··· SUPPLIED DATA ···

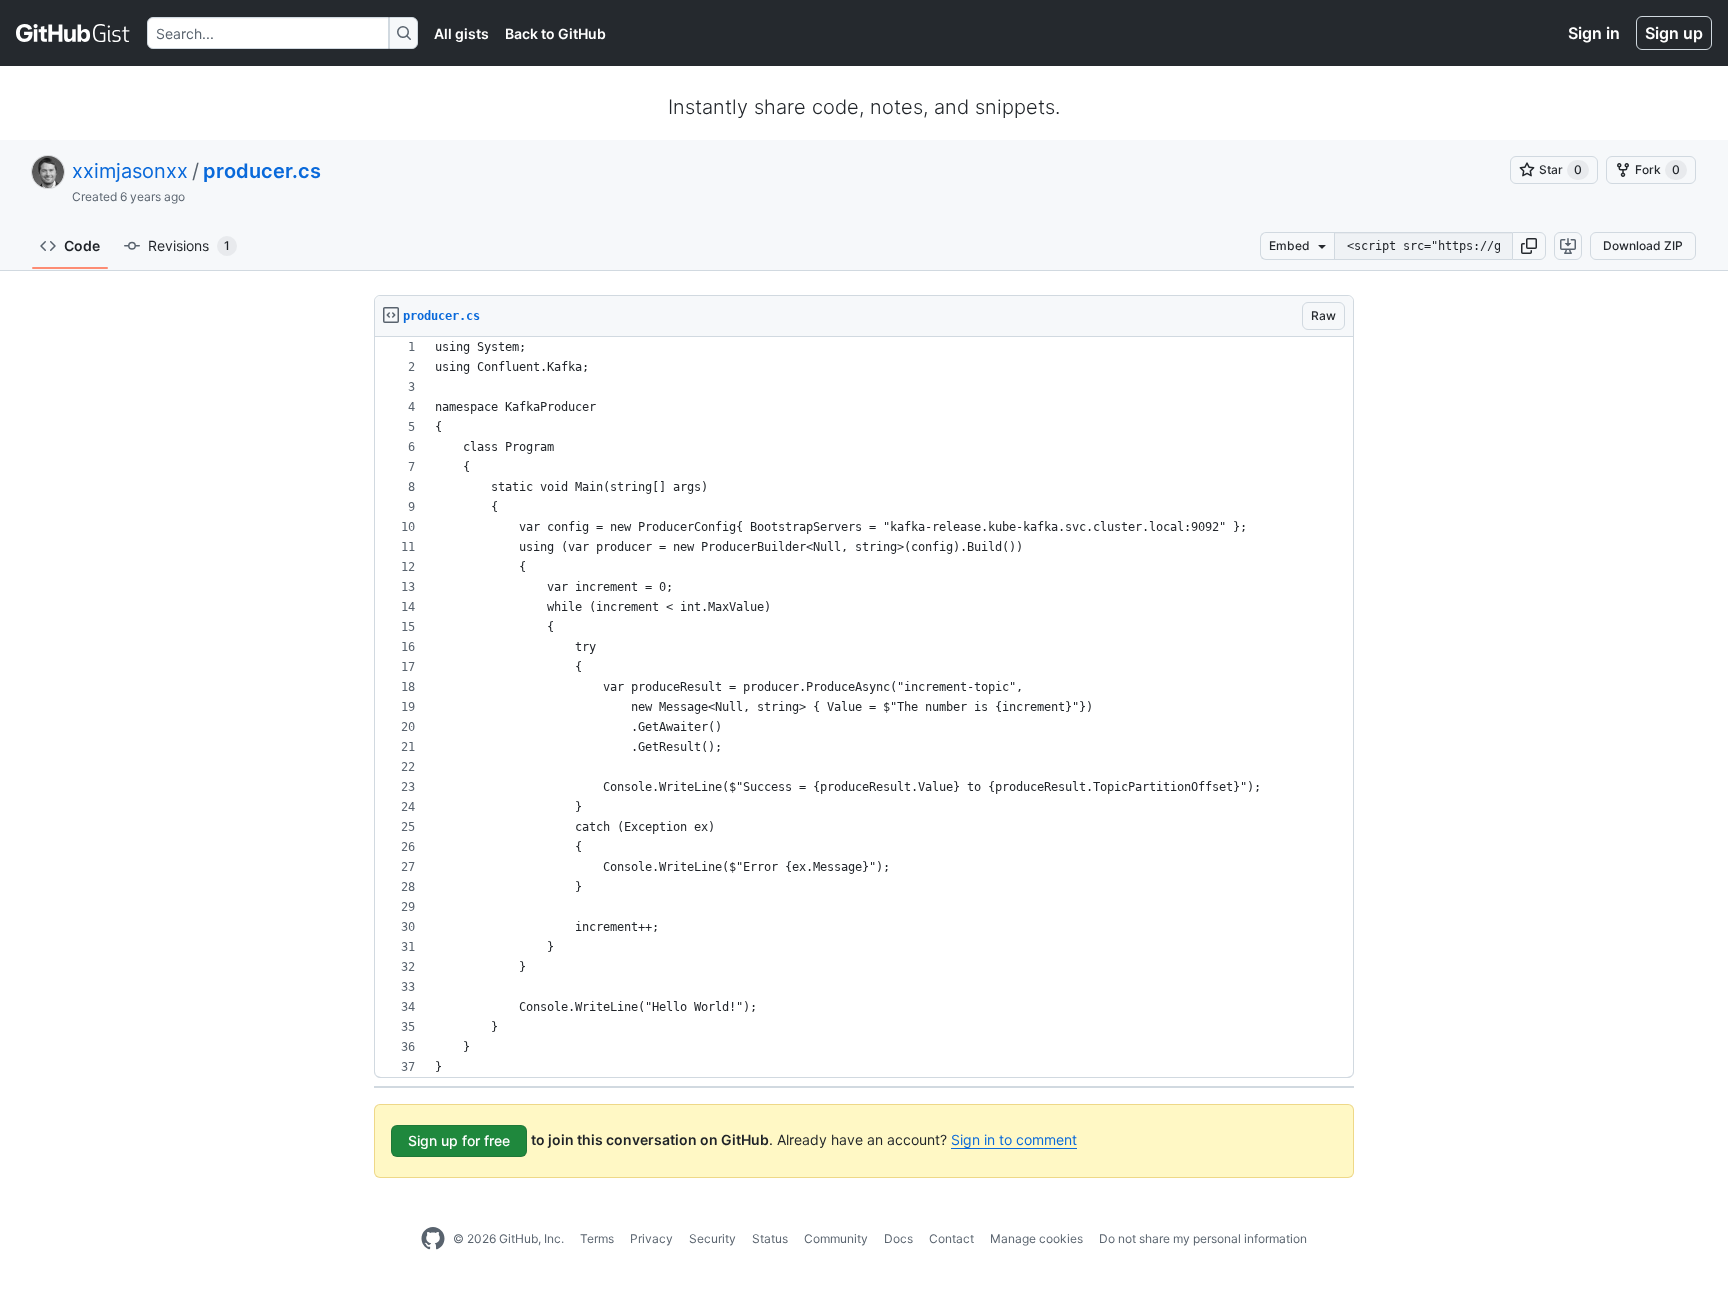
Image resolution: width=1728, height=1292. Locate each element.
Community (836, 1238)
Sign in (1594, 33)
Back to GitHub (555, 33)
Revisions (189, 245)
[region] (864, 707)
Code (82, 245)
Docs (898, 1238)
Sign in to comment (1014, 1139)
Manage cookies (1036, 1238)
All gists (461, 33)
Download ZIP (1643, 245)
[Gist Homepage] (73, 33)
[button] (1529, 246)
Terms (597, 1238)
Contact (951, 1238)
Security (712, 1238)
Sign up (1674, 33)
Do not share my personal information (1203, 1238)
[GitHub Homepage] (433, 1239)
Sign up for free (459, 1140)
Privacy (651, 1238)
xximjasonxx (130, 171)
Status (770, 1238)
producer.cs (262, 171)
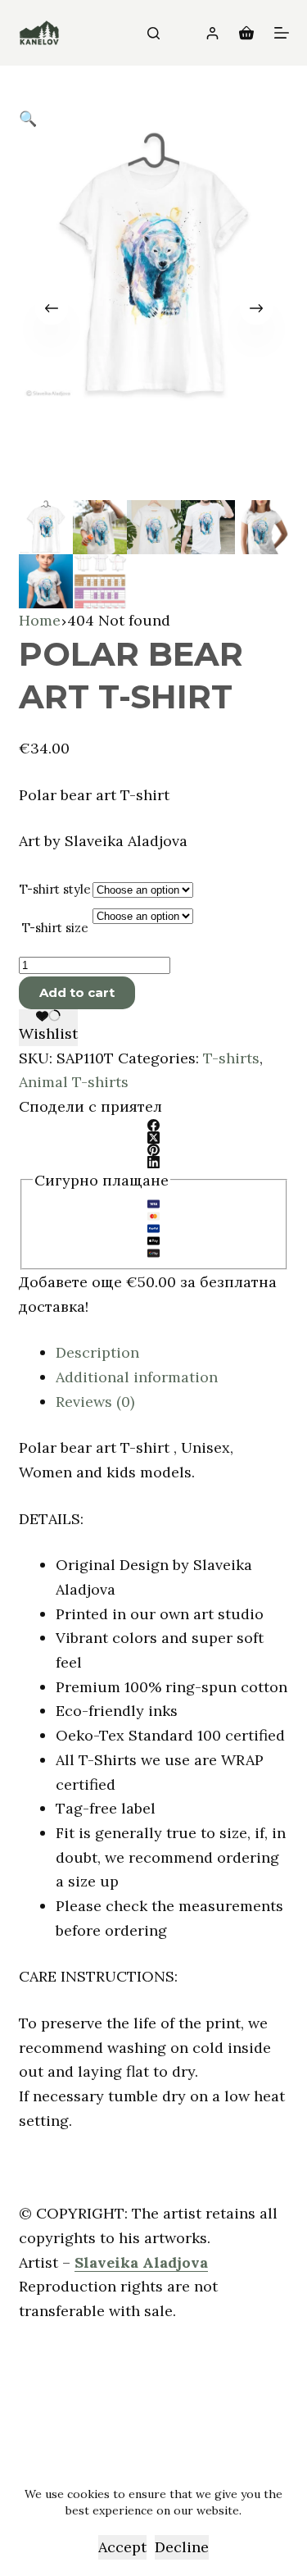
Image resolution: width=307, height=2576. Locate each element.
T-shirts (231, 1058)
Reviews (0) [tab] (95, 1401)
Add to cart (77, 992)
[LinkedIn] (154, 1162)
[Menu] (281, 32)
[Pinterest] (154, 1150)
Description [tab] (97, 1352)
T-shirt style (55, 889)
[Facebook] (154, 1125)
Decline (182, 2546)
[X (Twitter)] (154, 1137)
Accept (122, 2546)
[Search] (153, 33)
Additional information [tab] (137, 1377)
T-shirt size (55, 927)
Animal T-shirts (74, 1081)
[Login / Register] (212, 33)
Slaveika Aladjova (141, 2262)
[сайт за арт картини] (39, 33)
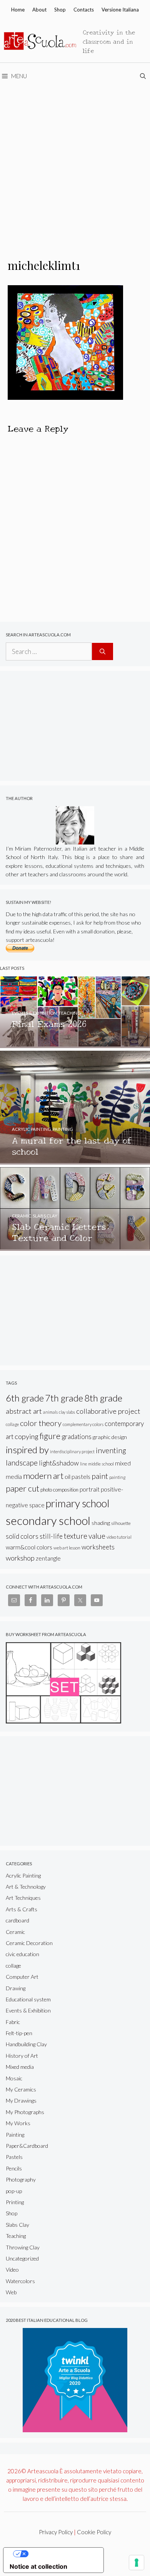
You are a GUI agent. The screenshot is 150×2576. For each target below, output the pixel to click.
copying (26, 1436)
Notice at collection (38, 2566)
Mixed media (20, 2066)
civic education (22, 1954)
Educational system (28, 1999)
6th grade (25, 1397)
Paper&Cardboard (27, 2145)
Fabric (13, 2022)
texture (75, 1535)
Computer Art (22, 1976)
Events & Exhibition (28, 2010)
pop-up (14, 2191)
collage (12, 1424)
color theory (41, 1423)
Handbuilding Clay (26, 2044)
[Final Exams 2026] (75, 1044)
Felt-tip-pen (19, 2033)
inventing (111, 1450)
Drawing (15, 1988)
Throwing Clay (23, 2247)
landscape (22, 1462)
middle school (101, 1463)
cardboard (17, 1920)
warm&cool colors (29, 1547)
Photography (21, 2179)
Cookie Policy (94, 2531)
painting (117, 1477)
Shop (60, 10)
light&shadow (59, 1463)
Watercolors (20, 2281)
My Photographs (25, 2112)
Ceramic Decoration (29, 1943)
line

···

* [ASSIGNMENT]
Scan the data, and report each line that uses the word "Locate".

* [ANSWER BOX]
Image resolution: width=1728, height=1292. Locate each element.
Image resolution: width=307, height=2576. Locate each element.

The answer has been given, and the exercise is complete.